US-10121486

Audio signal classification and coding

PublishedNovember 6, 2018

Assigneenot available in USPTO data we have

Inventorsnot available in USPTO data we have

Technical Abstract

The invention relates to a codec and a signal classifier and methods therein for signal classification and selection of a coding mode based on audio signal characteristics. A method embodiment to be performed by a decoder comprises, for a frame m: determining a stability value D(m) based on a difference, in a transform domain, between a range of a spectral envelope of frame m and a corresponding range of a spectral envelope of an adjacent frame m−1. Each such range comprises a set of quantized spectral envelope values related to the energy in spectral bands of a segment of the audio signal. The method further comprises selecting a decoding mode, out of a plurality of decoding modes, based on the stability value D(m); and applying the selected decoding mode.

Patent Claims

15 claims

Legal claims defining the scope of protection, as filed with the USPTO.

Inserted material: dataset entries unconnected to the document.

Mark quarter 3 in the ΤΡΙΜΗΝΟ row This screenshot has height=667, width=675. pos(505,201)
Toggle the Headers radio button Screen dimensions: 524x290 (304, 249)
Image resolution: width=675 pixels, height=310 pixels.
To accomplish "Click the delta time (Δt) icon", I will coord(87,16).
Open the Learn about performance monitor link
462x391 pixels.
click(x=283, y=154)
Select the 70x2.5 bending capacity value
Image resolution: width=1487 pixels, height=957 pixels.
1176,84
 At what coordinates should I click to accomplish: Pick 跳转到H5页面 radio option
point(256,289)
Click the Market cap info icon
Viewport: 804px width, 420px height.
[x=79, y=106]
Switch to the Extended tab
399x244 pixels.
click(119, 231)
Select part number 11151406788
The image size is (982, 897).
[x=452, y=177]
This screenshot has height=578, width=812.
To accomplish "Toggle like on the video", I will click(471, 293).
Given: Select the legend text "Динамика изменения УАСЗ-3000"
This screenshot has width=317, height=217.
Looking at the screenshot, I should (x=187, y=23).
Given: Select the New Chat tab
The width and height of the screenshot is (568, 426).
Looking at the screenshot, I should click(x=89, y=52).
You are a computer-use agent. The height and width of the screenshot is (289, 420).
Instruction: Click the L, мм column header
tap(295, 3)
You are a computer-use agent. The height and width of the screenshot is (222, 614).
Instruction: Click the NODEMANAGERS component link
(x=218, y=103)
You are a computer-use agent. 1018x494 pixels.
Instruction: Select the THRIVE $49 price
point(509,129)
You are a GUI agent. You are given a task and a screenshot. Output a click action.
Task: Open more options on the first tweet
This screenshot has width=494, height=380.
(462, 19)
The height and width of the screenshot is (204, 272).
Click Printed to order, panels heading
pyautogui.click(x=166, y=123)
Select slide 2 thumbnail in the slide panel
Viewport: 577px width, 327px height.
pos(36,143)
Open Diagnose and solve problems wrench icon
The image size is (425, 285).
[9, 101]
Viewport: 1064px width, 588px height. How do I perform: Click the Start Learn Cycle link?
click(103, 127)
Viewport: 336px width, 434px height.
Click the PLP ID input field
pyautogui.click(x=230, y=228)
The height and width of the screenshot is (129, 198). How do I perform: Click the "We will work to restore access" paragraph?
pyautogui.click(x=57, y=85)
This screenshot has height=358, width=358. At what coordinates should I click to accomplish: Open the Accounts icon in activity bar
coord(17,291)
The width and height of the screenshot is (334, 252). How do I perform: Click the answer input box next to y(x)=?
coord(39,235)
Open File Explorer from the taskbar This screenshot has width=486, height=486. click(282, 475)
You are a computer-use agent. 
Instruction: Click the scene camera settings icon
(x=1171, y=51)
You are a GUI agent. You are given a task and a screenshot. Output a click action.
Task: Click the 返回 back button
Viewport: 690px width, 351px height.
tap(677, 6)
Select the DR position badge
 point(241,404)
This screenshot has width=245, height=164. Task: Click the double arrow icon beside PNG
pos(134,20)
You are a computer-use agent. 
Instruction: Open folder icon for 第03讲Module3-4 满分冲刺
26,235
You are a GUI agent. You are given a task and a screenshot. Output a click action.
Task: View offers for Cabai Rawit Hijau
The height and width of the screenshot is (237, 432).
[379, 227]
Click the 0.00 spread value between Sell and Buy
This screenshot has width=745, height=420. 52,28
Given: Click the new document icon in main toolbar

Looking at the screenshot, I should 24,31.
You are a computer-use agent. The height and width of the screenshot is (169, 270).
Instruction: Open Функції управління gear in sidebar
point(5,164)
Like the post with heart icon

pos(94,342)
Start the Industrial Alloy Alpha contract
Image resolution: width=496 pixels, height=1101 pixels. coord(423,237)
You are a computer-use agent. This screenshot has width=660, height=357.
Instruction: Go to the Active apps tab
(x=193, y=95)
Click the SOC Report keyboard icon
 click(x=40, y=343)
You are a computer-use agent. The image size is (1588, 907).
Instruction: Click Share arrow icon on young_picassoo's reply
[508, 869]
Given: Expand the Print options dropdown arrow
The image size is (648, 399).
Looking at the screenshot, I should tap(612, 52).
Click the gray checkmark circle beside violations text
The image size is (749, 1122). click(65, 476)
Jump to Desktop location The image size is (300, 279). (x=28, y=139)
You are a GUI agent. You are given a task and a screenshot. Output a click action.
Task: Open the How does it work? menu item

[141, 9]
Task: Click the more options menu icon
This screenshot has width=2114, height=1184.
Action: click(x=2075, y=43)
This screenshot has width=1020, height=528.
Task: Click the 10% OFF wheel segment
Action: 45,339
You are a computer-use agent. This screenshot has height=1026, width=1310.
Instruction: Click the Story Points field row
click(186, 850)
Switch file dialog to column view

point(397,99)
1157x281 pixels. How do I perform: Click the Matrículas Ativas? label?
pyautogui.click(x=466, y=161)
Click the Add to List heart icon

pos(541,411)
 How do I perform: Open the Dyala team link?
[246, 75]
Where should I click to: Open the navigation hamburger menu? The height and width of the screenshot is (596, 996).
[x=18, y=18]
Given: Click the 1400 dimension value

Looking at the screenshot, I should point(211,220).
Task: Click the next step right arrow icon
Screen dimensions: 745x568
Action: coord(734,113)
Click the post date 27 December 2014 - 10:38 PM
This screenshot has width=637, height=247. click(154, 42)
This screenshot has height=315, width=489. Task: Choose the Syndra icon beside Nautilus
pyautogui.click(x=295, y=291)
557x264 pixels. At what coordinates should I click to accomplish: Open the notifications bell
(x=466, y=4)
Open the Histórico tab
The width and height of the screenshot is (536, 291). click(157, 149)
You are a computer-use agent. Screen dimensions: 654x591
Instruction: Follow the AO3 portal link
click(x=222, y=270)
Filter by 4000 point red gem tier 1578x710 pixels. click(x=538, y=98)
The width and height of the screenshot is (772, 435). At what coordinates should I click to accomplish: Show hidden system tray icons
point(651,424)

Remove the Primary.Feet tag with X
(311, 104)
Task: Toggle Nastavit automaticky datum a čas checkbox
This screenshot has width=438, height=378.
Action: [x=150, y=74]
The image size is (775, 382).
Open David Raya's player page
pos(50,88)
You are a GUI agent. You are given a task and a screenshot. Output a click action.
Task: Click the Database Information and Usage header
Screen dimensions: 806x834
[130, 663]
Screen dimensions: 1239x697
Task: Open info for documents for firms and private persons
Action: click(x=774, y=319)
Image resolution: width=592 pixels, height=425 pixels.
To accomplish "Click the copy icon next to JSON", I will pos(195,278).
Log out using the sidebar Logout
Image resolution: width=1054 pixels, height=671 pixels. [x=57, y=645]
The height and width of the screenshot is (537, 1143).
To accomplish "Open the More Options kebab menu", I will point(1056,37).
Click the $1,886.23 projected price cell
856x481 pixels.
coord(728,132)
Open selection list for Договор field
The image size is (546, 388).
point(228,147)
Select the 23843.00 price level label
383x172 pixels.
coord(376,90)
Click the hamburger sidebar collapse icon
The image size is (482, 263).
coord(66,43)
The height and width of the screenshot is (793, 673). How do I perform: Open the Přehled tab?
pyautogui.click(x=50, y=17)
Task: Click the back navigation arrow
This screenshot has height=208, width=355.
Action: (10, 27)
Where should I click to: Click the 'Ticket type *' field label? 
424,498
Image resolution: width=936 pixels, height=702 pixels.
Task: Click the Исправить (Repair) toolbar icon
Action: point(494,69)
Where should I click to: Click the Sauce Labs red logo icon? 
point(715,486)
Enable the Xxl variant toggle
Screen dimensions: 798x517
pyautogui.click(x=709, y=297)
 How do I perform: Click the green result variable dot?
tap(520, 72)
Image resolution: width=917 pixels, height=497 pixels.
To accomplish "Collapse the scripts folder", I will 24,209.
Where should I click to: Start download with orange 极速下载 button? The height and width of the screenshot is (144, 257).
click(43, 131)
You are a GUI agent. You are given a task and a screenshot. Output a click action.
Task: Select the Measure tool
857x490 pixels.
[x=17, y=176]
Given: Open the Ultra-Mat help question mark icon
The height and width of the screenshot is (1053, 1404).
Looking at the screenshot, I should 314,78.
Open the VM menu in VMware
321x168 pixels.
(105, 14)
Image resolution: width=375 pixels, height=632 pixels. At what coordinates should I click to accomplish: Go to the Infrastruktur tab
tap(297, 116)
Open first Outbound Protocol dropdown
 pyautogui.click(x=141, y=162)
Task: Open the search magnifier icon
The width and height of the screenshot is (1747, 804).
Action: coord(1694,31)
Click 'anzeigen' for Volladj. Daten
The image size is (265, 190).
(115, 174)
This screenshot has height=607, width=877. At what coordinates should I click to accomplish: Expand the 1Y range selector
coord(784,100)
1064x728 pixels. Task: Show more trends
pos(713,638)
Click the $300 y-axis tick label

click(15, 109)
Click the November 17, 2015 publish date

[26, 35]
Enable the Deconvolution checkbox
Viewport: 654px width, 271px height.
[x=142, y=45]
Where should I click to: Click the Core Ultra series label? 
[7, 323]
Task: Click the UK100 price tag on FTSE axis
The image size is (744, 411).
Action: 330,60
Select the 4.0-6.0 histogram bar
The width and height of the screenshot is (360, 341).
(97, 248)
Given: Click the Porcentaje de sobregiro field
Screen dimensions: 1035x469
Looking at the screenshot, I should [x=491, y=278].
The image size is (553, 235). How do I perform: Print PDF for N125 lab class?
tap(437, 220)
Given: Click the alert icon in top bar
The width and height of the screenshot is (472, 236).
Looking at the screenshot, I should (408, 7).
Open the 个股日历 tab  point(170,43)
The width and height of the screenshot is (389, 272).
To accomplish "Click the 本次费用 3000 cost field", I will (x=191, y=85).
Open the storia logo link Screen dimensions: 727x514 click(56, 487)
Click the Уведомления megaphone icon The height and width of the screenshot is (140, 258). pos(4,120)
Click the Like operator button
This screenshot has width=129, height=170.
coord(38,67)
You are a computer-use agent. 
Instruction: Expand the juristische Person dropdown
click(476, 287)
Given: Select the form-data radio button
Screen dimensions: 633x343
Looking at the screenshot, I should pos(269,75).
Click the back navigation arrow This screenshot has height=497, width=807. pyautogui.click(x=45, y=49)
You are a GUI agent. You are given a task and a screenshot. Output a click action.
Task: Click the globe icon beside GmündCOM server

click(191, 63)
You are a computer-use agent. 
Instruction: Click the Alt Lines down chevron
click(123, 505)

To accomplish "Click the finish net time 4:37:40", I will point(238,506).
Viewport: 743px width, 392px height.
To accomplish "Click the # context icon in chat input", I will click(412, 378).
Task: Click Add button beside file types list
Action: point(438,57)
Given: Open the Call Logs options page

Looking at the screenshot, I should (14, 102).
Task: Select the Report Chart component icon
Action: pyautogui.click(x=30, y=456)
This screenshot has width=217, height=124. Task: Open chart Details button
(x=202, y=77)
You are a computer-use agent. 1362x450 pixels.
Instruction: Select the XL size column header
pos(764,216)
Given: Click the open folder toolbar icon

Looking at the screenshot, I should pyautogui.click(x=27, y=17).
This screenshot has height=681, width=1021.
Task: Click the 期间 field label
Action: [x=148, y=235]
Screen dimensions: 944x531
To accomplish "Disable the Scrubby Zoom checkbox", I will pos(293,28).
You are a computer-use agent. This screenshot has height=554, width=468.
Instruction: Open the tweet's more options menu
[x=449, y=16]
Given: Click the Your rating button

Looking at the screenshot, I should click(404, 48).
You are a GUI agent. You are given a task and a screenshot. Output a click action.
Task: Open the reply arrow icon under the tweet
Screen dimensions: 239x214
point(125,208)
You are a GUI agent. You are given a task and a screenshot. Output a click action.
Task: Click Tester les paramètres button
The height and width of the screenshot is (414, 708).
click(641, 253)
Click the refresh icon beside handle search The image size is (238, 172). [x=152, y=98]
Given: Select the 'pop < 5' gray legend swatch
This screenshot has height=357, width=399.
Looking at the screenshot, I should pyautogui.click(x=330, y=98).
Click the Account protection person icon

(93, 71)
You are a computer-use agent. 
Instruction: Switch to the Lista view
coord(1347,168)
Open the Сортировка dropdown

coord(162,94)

1. A method for decoding an audio signal, the method comprising: determining a stability value D(m) based on a difference, in a transform domain, between a range of a spectral envelope of a frame m and a corresponding range of a spectral envelope of an adjacent frame m−1, each range comprising a set of quantized spectral envelope values related to the energy in spectral bands of a segment of the audio signal; selecting a decoding mode out of a plurality of decoding modes based on the stability value D(m); and applying the selected decoding mode.

2. Method according to claim 1 , further comprising: low pass filtering the stability value D(m), thus achieving a filtered stability value {tilde over (D)}(m); mapping the filtered stability value {tilde over (D)}(m) to a scalar range of [0,1] by use of a sigmoid function, thus achieving a stability parameter S(m); and wherein the selecting of a decoding mode is based on the stability parameter S(m).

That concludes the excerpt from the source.